“Among the mega-forces moving the tectonic plates and imperiling the nation-states of the world from above and below are these:
First, ethno-nationalism, which threatens nations with secession and break-up. We see it in the Uighurs of China, the Naga of India, the Baluch of Iran and Pakistan, the Kurds of Iran, Syria, Iraq and Turkey, the Chechens of the Russian Caucasus and the Walloons of Belgium.
Second, transnationalism. This is the project of global elites who seek to reduce nations to ethno-cultural enclaves in a new world order run by these same bloodless bureaucrats whose loyalty is neither to the land nor people whence they came.
Their work in progress, the European Union, however, is imperiled.
For the EU just took a great leap forward to force Europe’s most indebted nations to surrender their economic independence or be expelled from the European Monetary Union. The PIGS — Portugal, Ireland, Italy, Greece and Spain — may rebel.
Indeed, we may see cascading rebellions across Europe recalling 1848, but with a different outcome.
What brought the EU to this day of reckoning is its decision to go for a trillion-dollar bailout of Greece, Portugal and Spain rather than let them default or restructure their debts. These nations are now being directed by the EU and International Monetary Fund to slash public spending and raise taxes, though all suffer from high unemployment, with Spain’s at 20 percent.
If Berlin gets its way, these nations may also be forced to submit their budgets in advance to Brussels and accept EU-dictated limits on the deficits they will be permitted to run. This would entail a sweeping surrender of sovereignty, independence and economic freedom.
Moreover, as the pain of this “rescue” is to be borne by the debtors, while the beneficiaries are the French and German banks that hold tens of billions in PIG paper, this question arises: Why should Athens make Greeks suffer and risk political ruin at the polls, rather than default and let the banks and bondholders of Europe share in the pain?
Why not quit the EMU, default, repudiate the euro, restore the drachma and devalue? That would make Greek exports more competitive and make Greece a more desirable place in which to site one’s next factory. And with its currency devalued, Greece would also become a more attractive destination for Western tourists.
But a Greek default is not the only threat to the EU.
The European Central Bank has been buying Greek debt from the banks both to relieve them of the risk of a default and to restore market confidence in Greek, Portuguese and Spanish bonds. Only when such confidence returns will investors buy new debt from the Club Med countries, all of which must issue new bonds to finance deficits and roll over maturing debt.
A problem, however, has also arisen here.

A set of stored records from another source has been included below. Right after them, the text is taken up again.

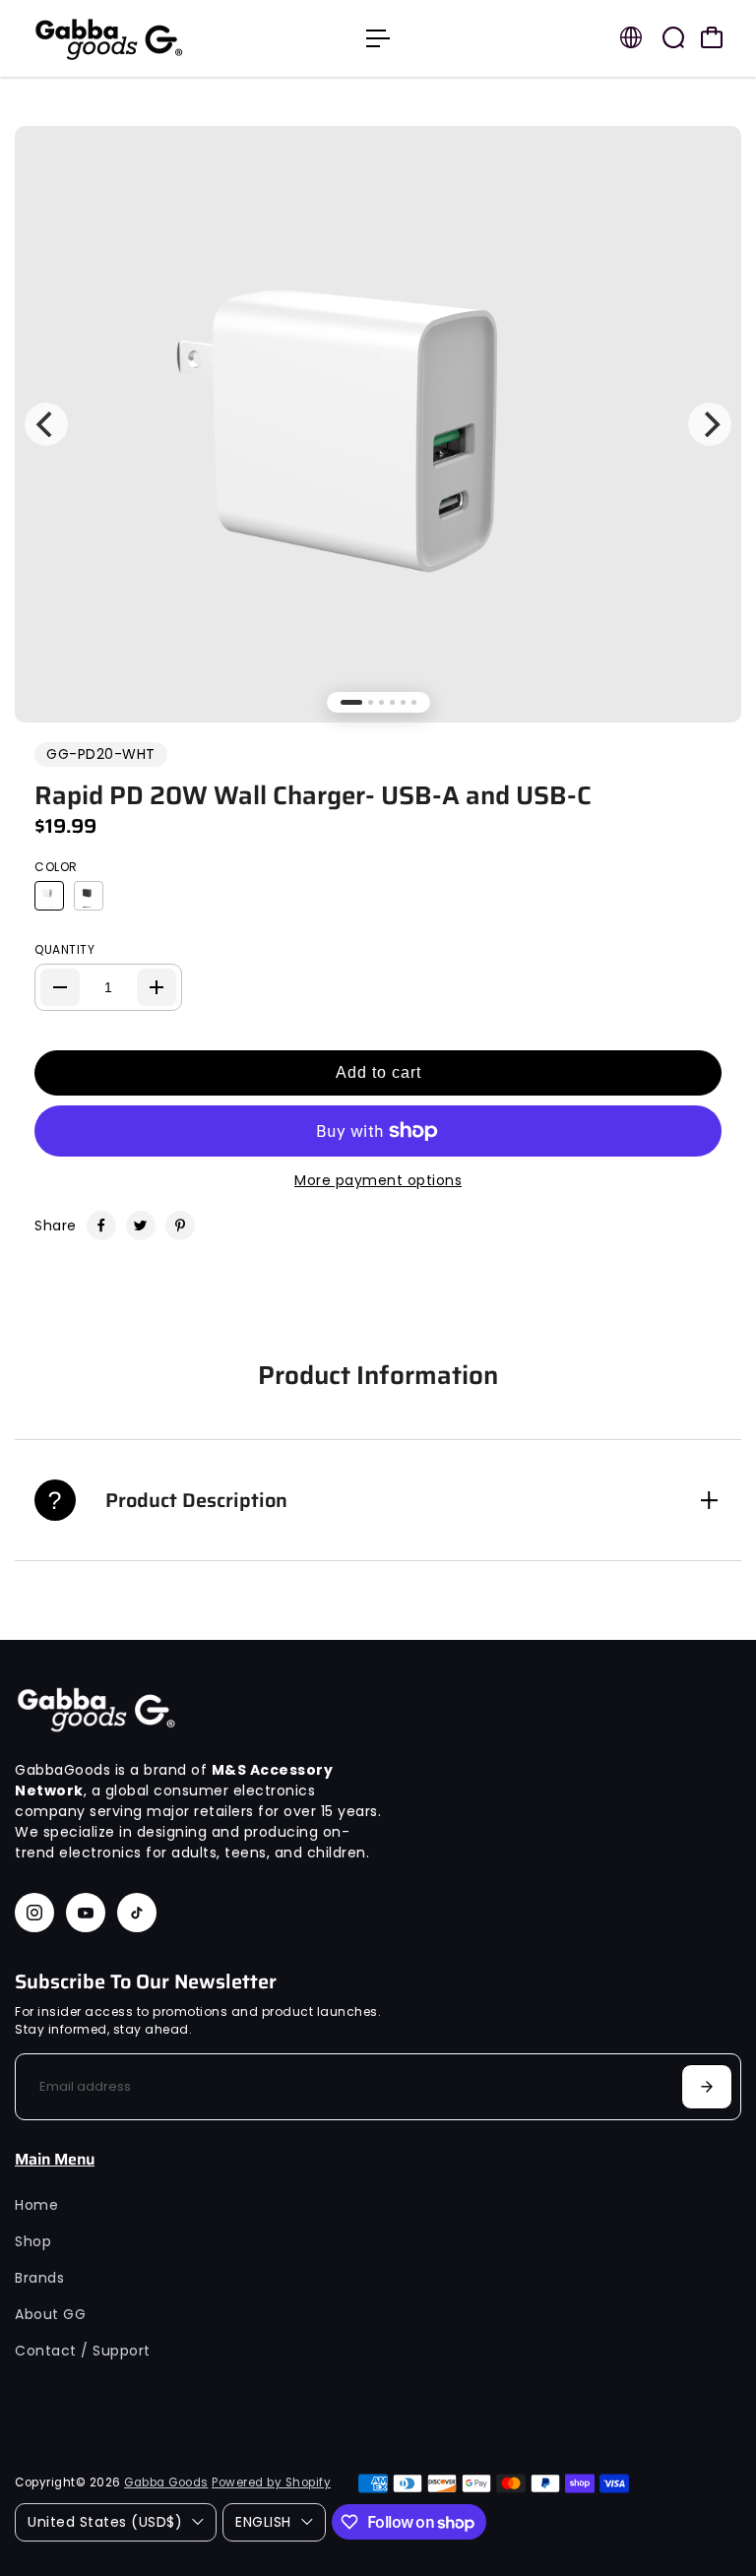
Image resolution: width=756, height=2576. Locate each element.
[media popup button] (704, 177)
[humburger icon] (378, 38)
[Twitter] (141, 1225)
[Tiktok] (137, 1912)
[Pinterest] (180, 1225)
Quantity (64, 949)
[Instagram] (34, 1912)
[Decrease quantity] (60, 987)
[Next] (709, 424)
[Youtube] (85, 1912)
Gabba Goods (166, 2482)
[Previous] (46, 424)
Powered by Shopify (271, 2482)
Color (56, 866)
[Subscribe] (706, 2086)
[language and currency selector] (631, 37)
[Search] (673, 37)
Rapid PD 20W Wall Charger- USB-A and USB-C (313, 795)
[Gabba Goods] (153, 38)
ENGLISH (263, 2522)
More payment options (378, 1180)
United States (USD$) (105, 2522)
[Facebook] (101, 1225)
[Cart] (711, 37)
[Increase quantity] (156, 987)
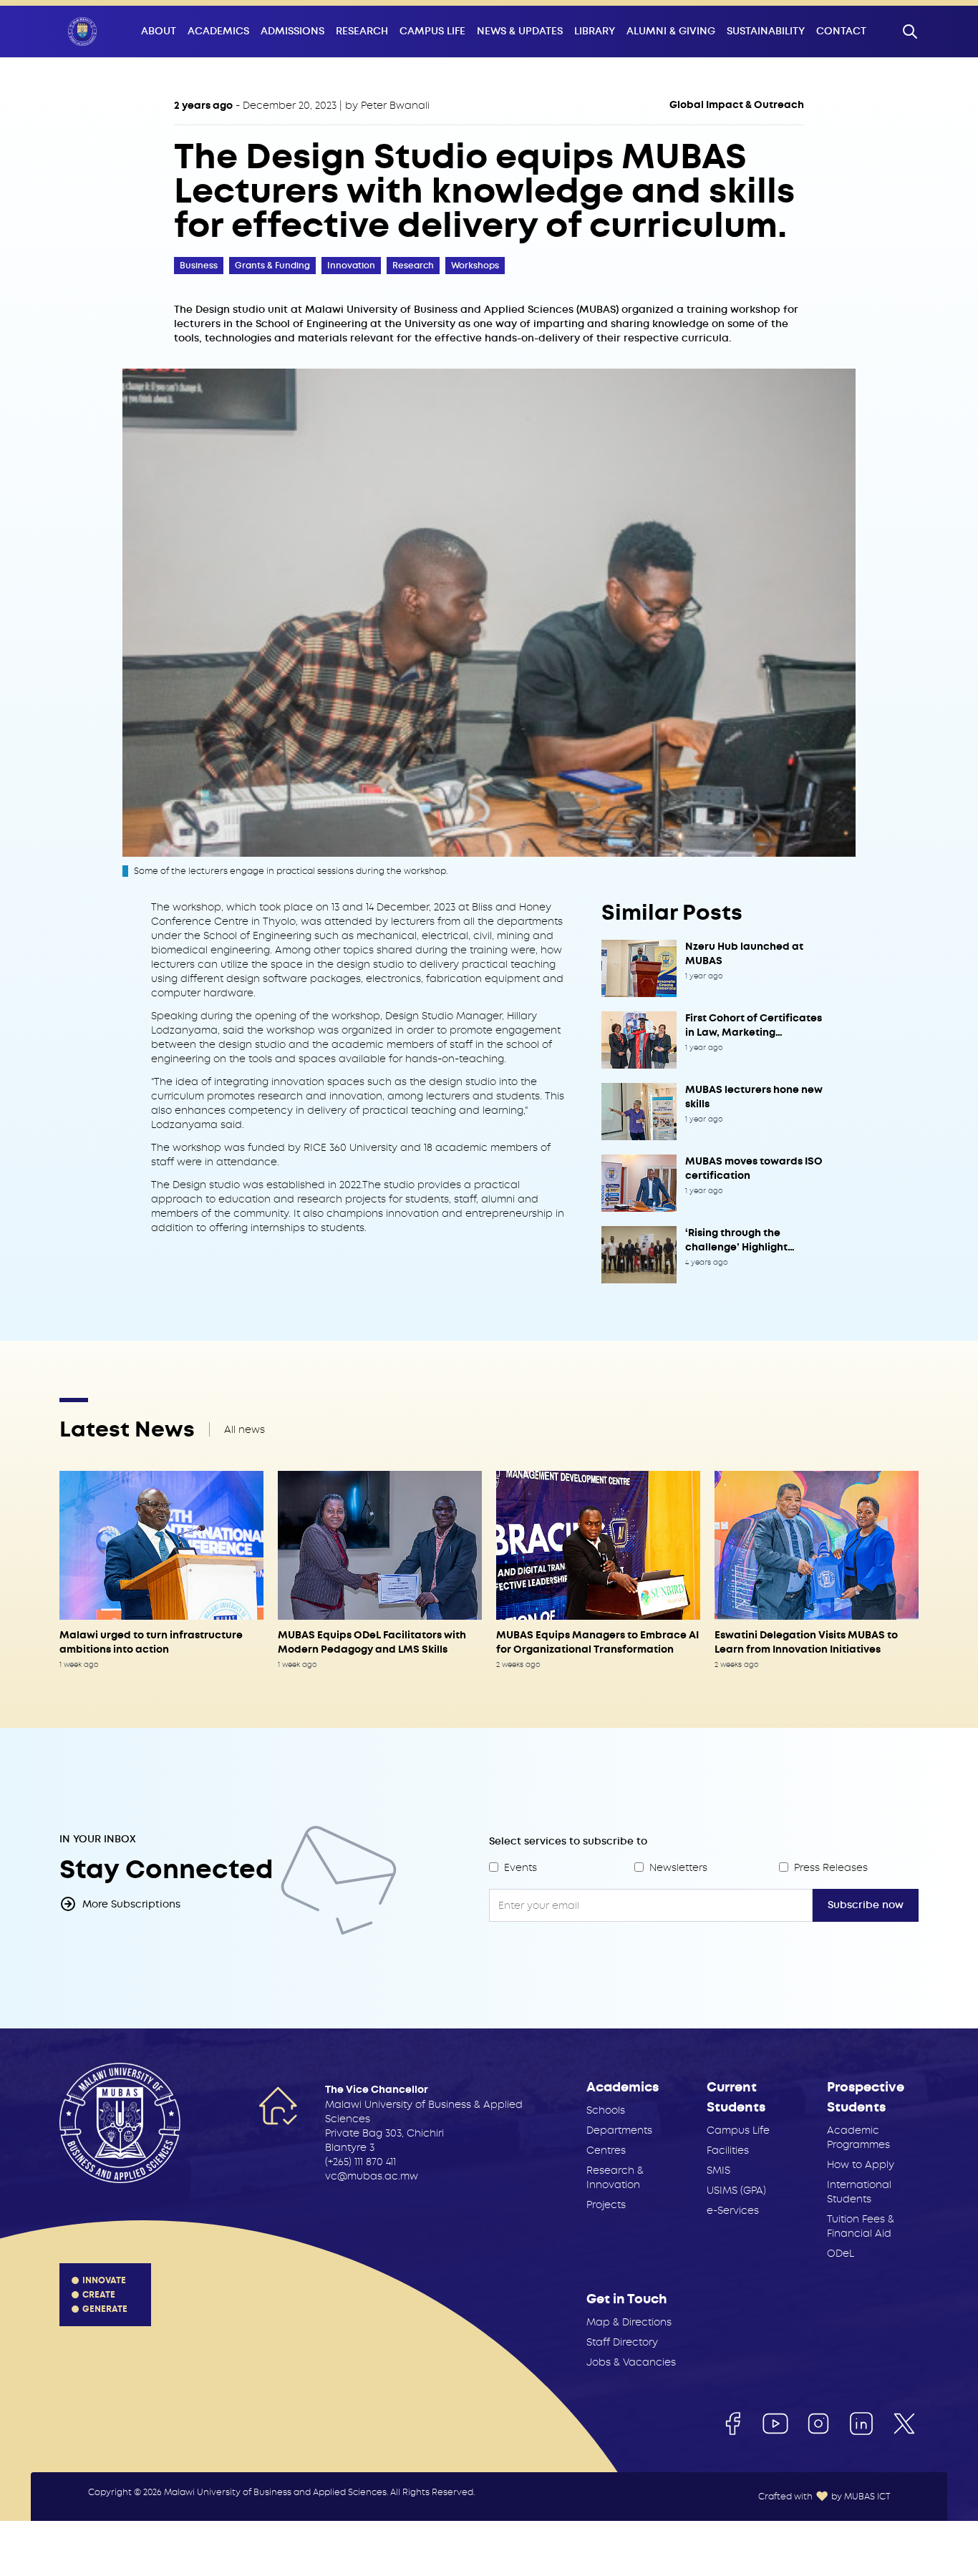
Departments (619, 2130)
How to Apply (860, 2164)
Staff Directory (622, 2342)
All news (244, 1429)
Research (362, 31)
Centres (606, 2150)
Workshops (475, 265)
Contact (841, 31)
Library (594, 31)
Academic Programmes (858, 2137)
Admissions (292, 31)
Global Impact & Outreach (736, 105)
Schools (605, 2110)
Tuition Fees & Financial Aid (860, 2226)
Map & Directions (629, 2321)
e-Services (733, 2210)
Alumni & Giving (670, 31)
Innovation (351, 265)
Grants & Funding (272, 265)
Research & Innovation (615, 2177)
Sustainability (766, 31)
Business (199, 265)
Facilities (728, 2150)
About (158, 31)
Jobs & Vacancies (631, 2362)
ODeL (840, 2253)
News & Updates (520, 31)
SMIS (718, 2170)
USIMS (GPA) (736, 2190)
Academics (218, 31)
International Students (859, 2191)
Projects (606, 2204)
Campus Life (432, 31)
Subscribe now (866, 1905)
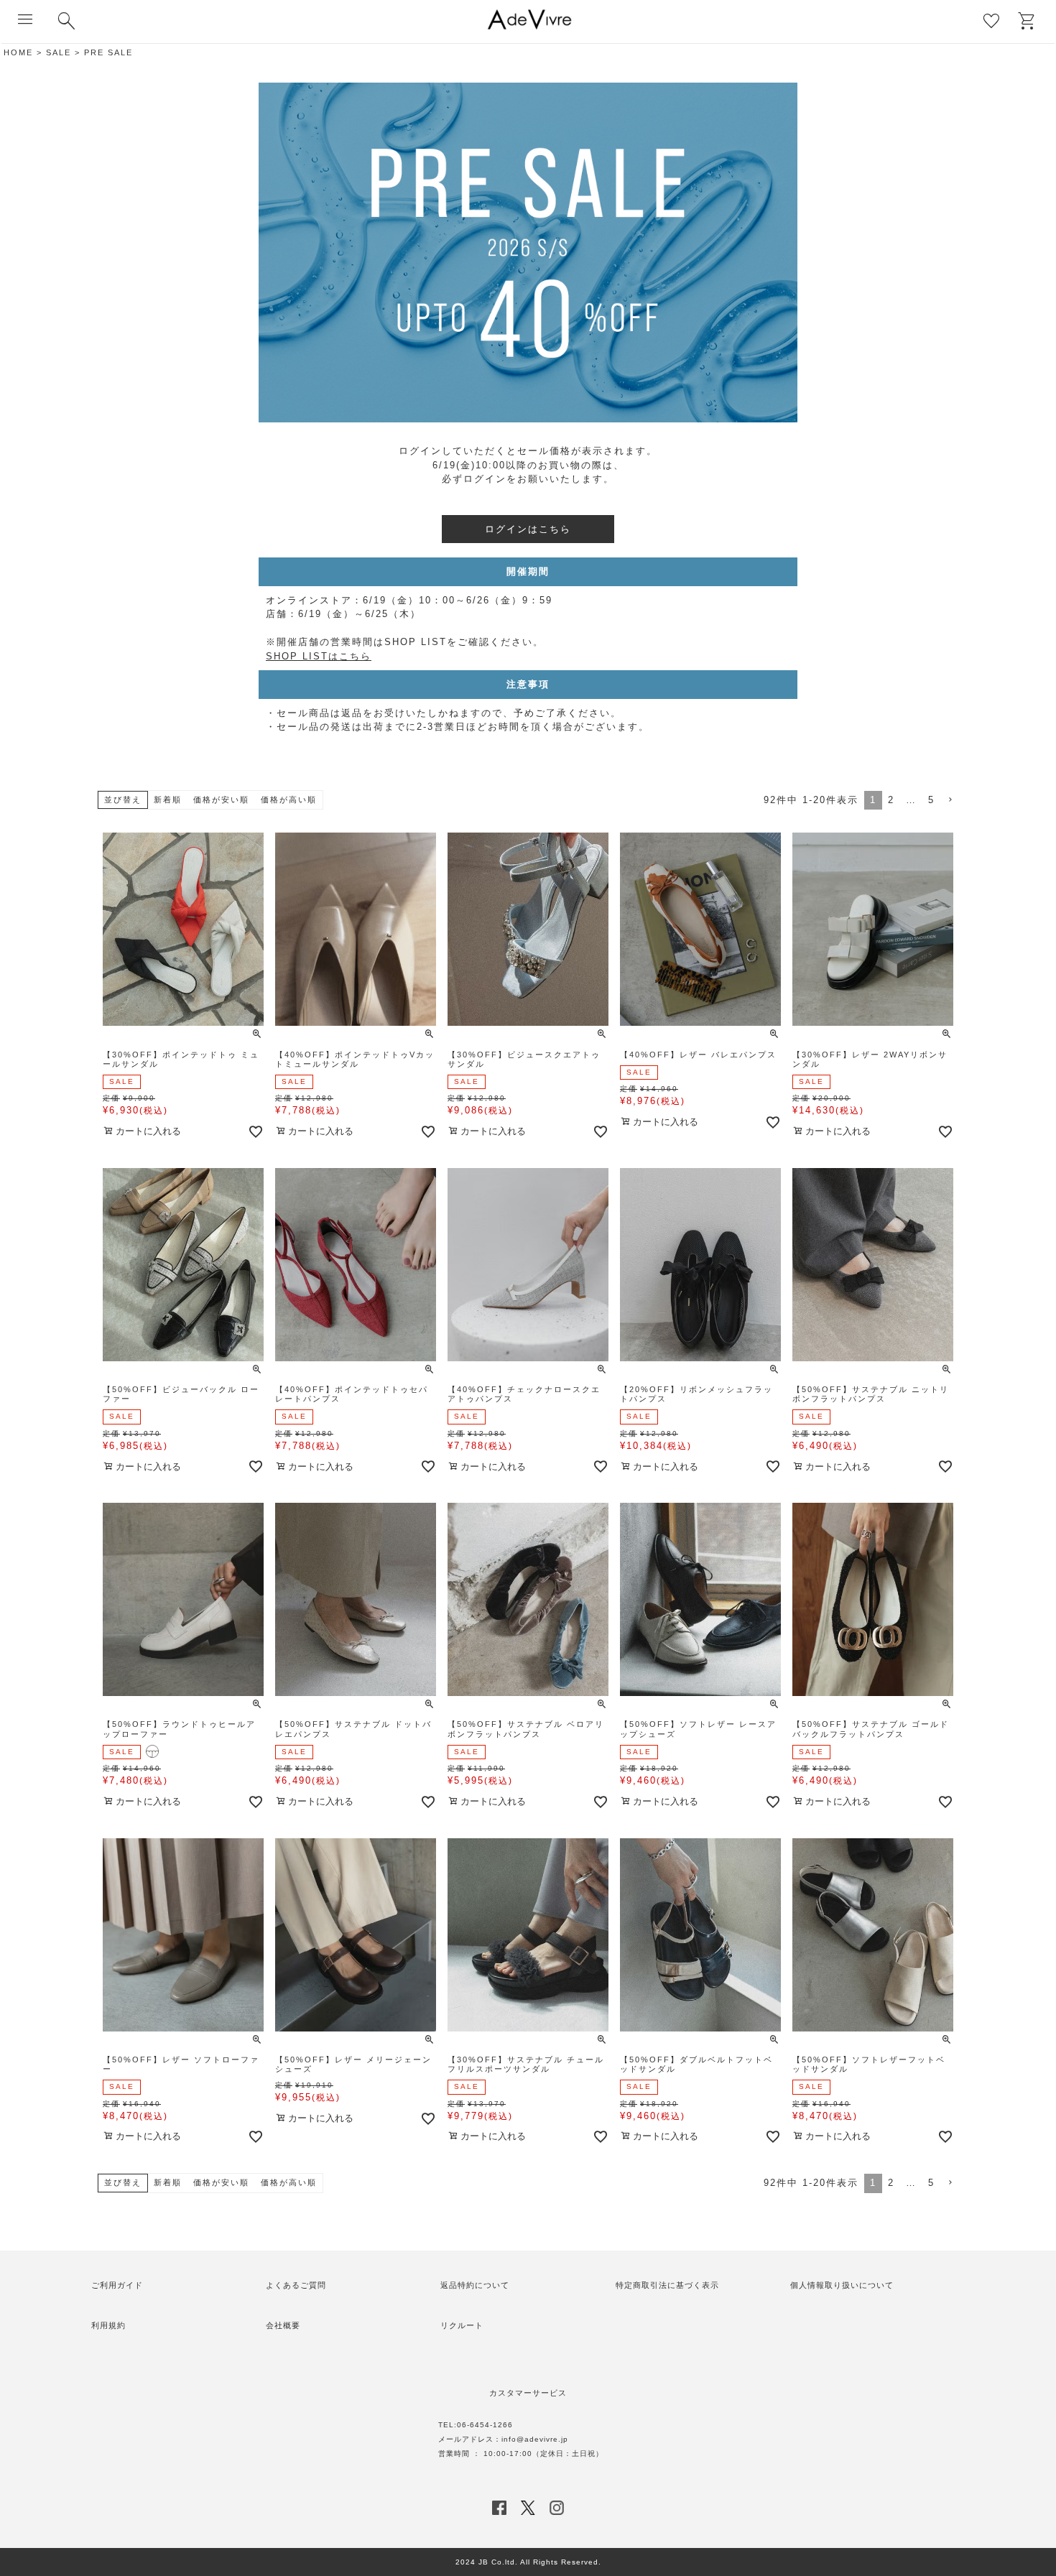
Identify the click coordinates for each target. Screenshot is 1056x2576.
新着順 (168, 799)
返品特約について (474, 2285)
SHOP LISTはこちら (318, 656)
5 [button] (931, 799)
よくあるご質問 (296, 2285)
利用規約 (108, 2325)
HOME (18, 52)
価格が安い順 (221, 799)
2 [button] (891, 799)
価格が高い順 (289, 799)
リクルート (461, 2325)
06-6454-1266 (485, 2425)
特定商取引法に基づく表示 (667, 2285)
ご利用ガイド (117, 2285)
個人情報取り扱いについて (842, 2285)
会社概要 (283, 2325)
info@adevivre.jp (534, 2439)
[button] (949, 800)
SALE (58, 52)
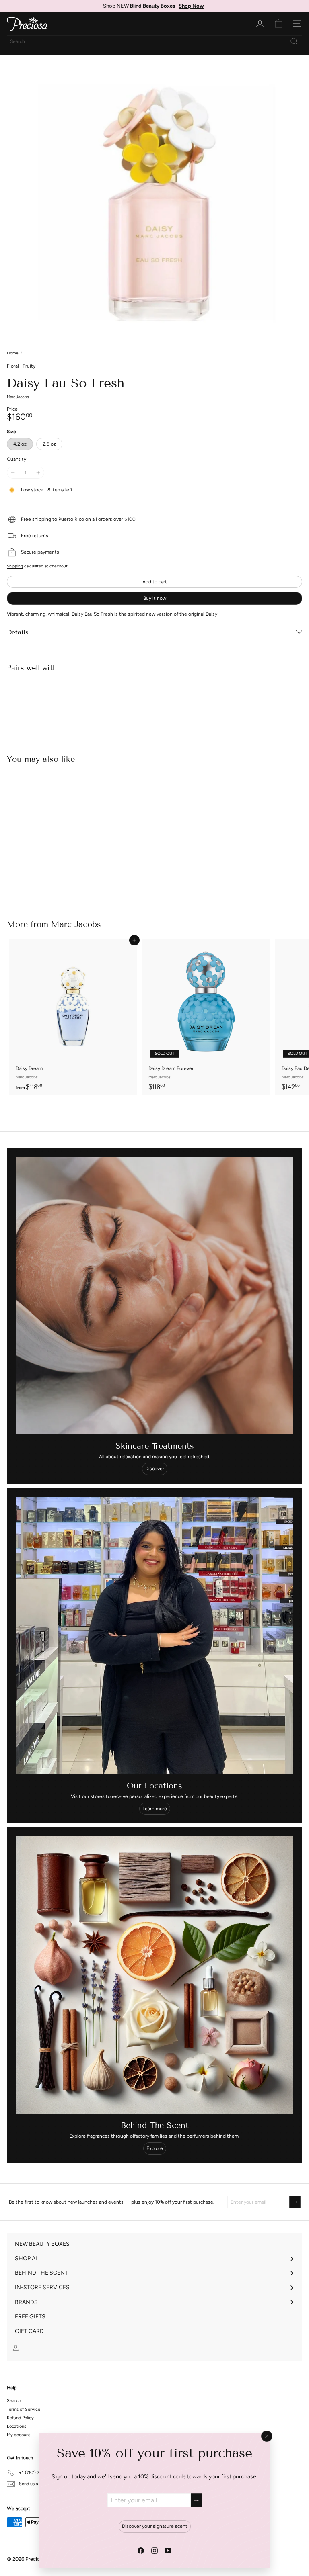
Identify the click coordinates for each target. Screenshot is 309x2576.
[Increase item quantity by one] (38, 473)
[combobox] (154, 41)
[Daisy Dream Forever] (206, 1017)
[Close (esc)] (266, 2436)
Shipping (15, 566)
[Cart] (278, 23)
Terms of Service (23, 2409)
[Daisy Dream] (73, 1017)
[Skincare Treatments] (154, 1295)
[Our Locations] (154, 1635)
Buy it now (154, 598)
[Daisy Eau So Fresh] (154, 705)
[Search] (294, 41)
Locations (16, 2426)
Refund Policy (20, 2417)
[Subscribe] (196, 2500)
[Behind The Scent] (154, 1975)
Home (12, 353)
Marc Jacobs (76, 924)
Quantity (16, 459)
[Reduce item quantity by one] (13, 473)
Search (14, 2400)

As the ECB is buying up the debt of the PIGS, holders of Greek, Spanish and Portuguese bonds are unloading them, getting out of Club Med paper while the getting is good.
The ECB seems to be substituting itself for the banks as the chump to be left holding the bag when the defaults begin.
The plunging euro is a sure sign the markets are coming to see that the only way the bonds of indebted European nations are going to be paid off is with a huge infusion of euros, which may end that currency’s status as a reliable store of value.
However, “if the euro fails, it is not only the currency that fails,” says German Chancellor Angela Merkel. “Then Europe fails. The idea of European unity fails.”
Especially enraged are the Germans. To show that they were good Europeans, they gave up their beloved mark. Now, in recent elections in North-Rhine Westphalia, the Christian Democratic Union of Merkel took a thrashing, falling 10 points below the CDU’s 2005 vote, and losing the upper chamber of the German parliament.
Germans may be ready to shed the sackcloth and ashes they have worn for 65 years and start looking out for Deutschland uber alles.
Given the strains on the European Monetary Union and EU, neither of which enjoys the love or loyalty that people render to the countries of their birth, the great unraveling may be about to begin. Why, after all, should the indebted nations of Europe impose suffering upon their peoples to pay off old debts now held by distant banks?
How does imposing austerity on Portugal, Spain and Greece enable them to grow their way out of indebtedness? How does it help the EU grow if a large slice of the union is forced into austerity?
And why should Germans who pay themselves modest pensions and hold off retirement put their savings at risk to bail out the Club Med?
Many have predicted that economic nationalism would one day tear apart the European Union. The hour may be at hand.